TASK DETAILS
Repeat the listing from the line holding "This screenshot has" through the end, inclusive, swapping "network" for "subnet" and changing nothing else. Leave out the pictures.

STORED RECORDS

···

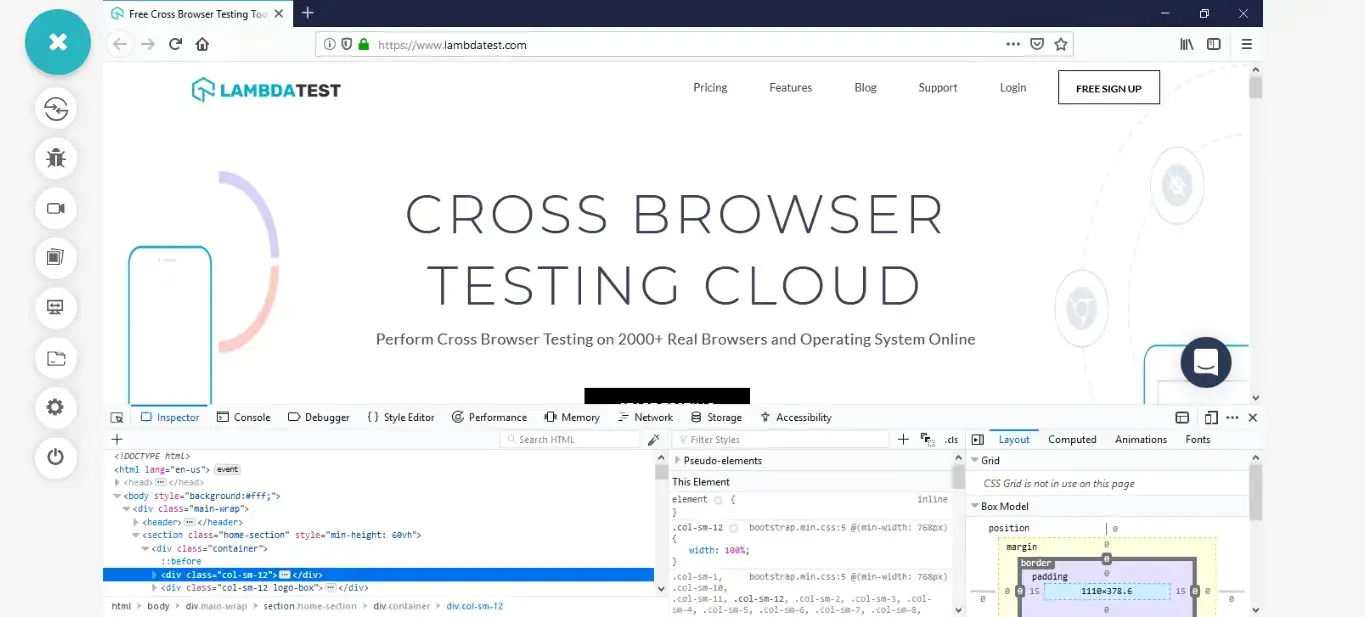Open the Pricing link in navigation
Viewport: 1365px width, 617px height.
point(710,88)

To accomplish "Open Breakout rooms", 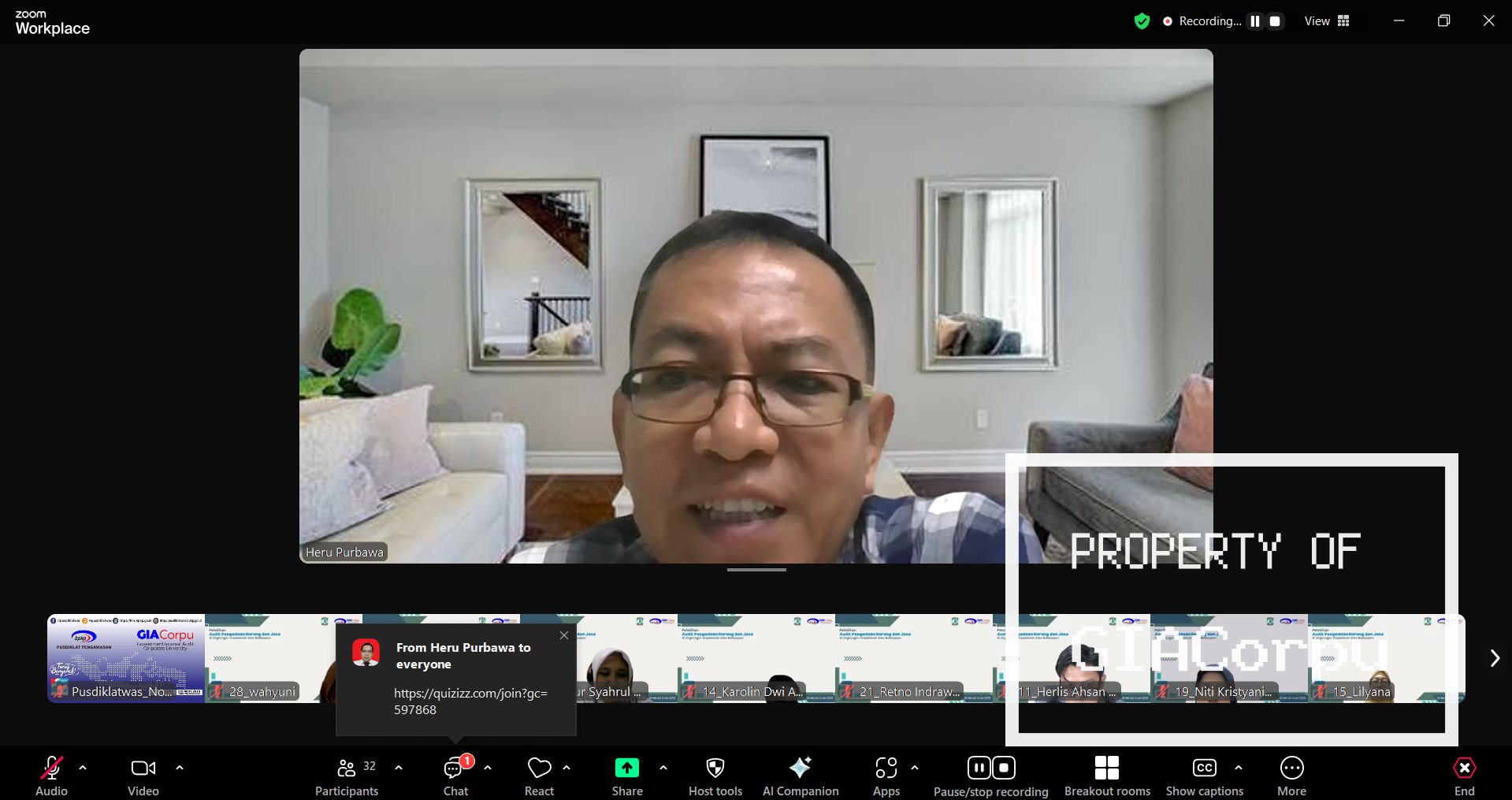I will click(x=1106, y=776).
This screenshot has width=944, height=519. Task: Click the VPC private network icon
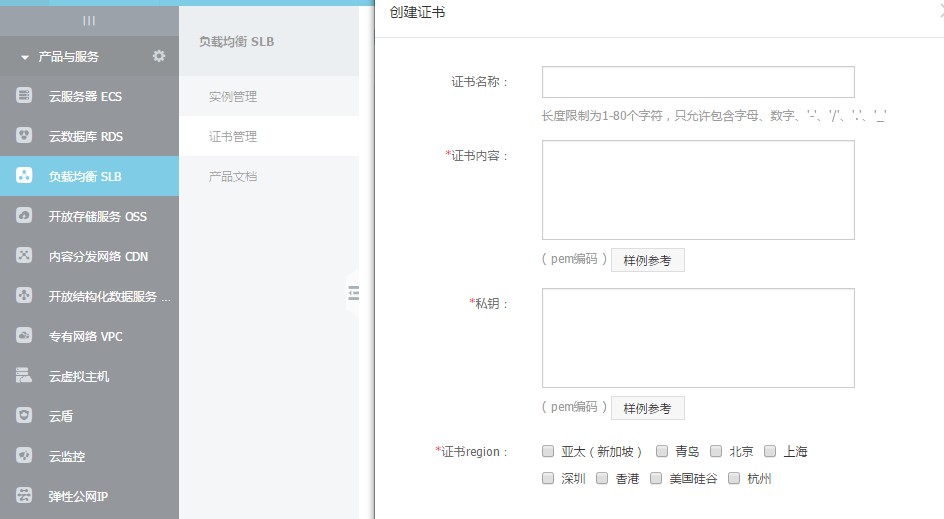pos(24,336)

···

WRITTEN RESPONSE
This screenshot has width=944, height=519. Task: Click the VPC private subnet icon
pos(24,336)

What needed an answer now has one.